Thank goodness Greg knew her so well. Her patience was being tried and he moved things right along for her.
“Time for a toast, I think.” He stood at the head of the table and raised his glass. June’s teenage niece grabbed her mother’s wine glass straight from her hand and took a swig.
Do none of these people possess any semblance of manners?
“To being all in the same room – together again. To family.”
With the commencing of the clinks, June couldn’t help but notice that Greg was the only one who had reached out to her with his glass. Why had they all turned in toward one another leaving her feeling like she was an intruder on her own family dinner?
“Thanks everyone for coming. This would mean so much to Mom and Dad. I’m sure…” June trailed off when she realized people had started passing food around and no one, other than Greg, of course, was looking at her. He reached over and tapped her hand, urging her on.
Clearing her throat, she started again. “Thanks for coming tonight. It always meant a lot to Mom to keep the family together and we haven’t been great at that.”
“Maybe it meant something to Mom, but Dad didn’t care at all.” Brian said. “He made it pretty clear that the family gatherings were all Mom’s idea. He would have been happy to rot away by himself in the basement.”
By the rosiness of his cheeks, he already had more wine than June intended on giving him. June noticed people were averting their eyes elsewhere.
“Brian, I don’t really think that’s fair. Dad had trouble showing his emotion…”
“Bull!” Brian’s voice was loud and abrupt. “He didn’t have any difficulty. He showed them with his fists on regular occasions. Honestly can’t believe they even tried to pretend we had a normal childhood with those two for parents.”
Greg moved his hand below the table to catch June’s knee to settle her down, but it was for nothing.
“I was wondering how long it would take. You just can’t help yourself. Talking poorly about people who aren’t here to defend themselves!” She spat out these words toward Brian like she had been holding on to them for a lifetime. “You always were such a victim.”
“And you’re always better than the rest of us.”
Lawrence piped up and added, with his mouth full of another handful of crunchy turkey skin, “Come on, guys!”
Appalled by what he was saying and also by what he was doing, June stood up. “No, you come on. Look at you right now – stuffing your face like you haven’t eaten in a year, when you clearly aren’t missing any meals.”
June could feel the intensity of the sudden silence that fell on the room. She was hot with embarrassment and her guest’s stares.
Brian said to Lawrence, “See? Just like mom,” gesturing toward June.
“What’s that supposed to mean?”
“Umm, I don’t know. Raising your voice, pointing fingers, insulting and trying to intimidate just because you don’t like something someone said. Just seems familiar.”
“Guys, can we just forget this?” Maggie pleaded. “June, please go on with what you were saying.”
“You drove them crazy! They tried everything to get you to grow up and we all suffered because of they way you acted. You took all their attention!” Overwhelmed and unable to contain herself, June turned on everyone else. “None of you could even put in an ounce of effort to make this like the old times.” Her cracking voice betrayed her emotion. Greg stood up and tried to lead her to the other room, but halfway through the door, Brian yelled back to her.
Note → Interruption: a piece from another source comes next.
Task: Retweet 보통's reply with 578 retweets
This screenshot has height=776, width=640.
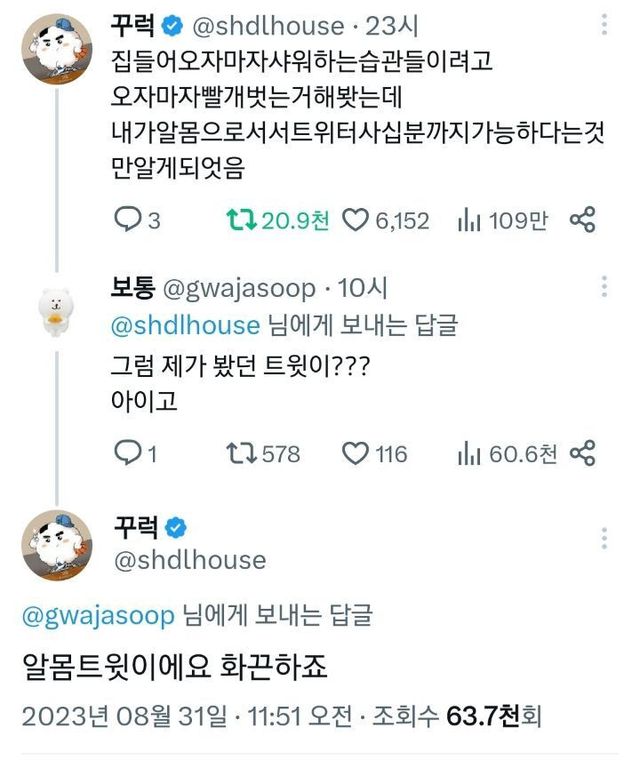Action: [243, 454]
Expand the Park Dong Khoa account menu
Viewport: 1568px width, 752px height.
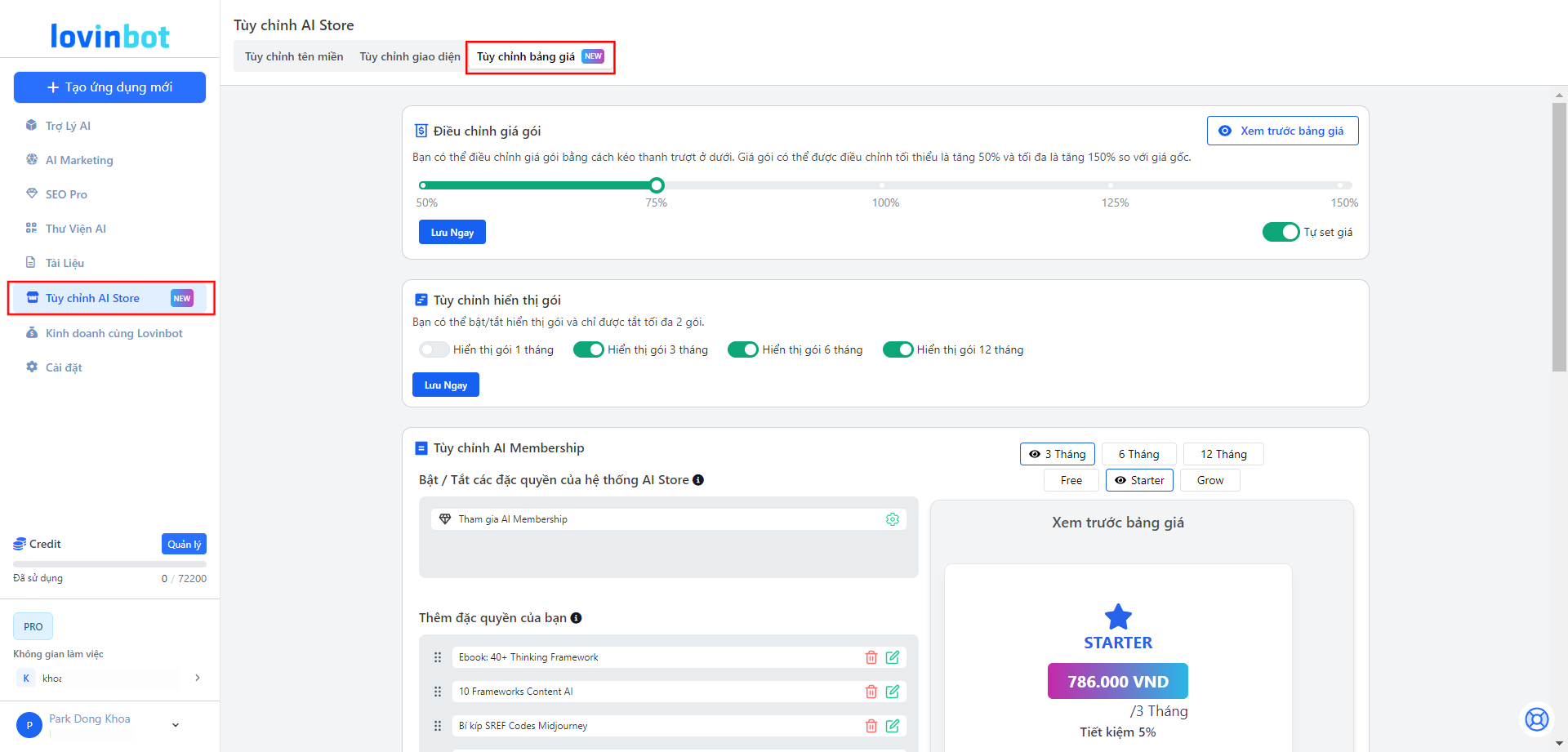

“Newsflash, Junie. The old times were shit. I don’t know what rose-coloured glasses you’re looking through, but none of us could wait to get away from our parents. You were their favourite so maybe that’s why you didn’t ever want to cut the cord. You got everything you wanted. Especially after they died.”
June wheeled around. She looked Brian dead in the eye and said, “Get. Out. Of. Here.”
When he didn’t move, she shrieked, “NOW!”
Brian stood to leave and, on cue, so did everyone else. June was left with untouched food and half empty glasses as everyone filed out without saying another word. Too many words had already been said.
June looked back at Greg who still had a hold of her shoulders and said, “Remind me to never put us all in the same room again.”